[Start of Extracted entries]

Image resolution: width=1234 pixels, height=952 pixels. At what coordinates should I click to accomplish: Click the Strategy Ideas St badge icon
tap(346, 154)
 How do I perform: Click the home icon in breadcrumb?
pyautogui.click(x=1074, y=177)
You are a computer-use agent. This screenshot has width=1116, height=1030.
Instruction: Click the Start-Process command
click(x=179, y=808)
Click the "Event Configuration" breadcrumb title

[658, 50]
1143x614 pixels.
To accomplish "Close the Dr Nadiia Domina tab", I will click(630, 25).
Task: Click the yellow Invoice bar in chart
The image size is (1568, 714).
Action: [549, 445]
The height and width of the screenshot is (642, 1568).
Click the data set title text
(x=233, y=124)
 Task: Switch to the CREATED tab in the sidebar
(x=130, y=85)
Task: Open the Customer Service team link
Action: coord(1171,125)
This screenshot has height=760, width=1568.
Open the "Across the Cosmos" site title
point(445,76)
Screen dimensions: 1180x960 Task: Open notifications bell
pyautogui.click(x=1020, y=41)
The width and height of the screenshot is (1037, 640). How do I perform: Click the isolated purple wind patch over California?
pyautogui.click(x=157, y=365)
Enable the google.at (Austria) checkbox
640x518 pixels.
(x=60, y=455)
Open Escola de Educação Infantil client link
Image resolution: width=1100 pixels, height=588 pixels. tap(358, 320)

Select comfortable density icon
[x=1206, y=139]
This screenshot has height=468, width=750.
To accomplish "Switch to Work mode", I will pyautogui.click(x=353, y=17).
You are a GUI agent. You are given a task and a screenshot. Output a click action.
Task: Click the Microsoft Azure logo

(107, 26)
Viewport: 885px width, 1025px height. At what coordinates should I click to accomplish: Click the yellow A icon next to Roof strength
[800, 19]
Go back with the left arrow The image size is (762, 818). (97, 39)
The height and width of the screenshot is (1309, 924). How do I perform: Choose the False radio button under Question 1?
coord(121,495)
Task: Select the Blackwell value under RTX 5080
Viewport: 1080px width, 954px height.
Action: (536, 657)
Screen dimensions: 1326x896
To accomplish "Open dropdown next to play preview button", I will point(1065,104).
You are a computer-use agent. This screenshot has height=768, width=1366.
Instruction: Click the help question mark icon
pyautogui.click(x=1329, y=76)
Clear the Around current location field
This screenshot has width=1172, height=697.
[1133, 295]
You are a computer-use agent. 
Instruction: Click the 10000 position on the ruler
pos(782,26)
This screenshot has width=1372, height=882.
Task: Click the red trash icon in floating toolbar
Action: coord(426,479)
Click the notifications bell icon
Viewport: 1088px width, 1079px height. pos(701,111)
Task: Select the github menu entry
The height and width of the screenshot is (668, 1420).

[End of Extracted entries]

• [What is required] Swap "checkbox" for "toggle" in the listing, starting at the line containing "The width and" and ending at the line containing "[x=1206, y=139]". Return only those lines, with everything else left unchanged.

• [Written response]
The width and height of the screenshot is (1037, 640). How do I perform: Click the isolated purple wind patch over California?
pyautogui.click(x=157, y=365)
Enable the google.at (Austria) toggle
640x518 pixels.
(x=60, y=455)
Open Escola de Educação Infantil client link
Image resolution: width=1100 pixels, height=588 pixels. tap(358, 320)

Select comfortable density icon
[x=1206, y=139]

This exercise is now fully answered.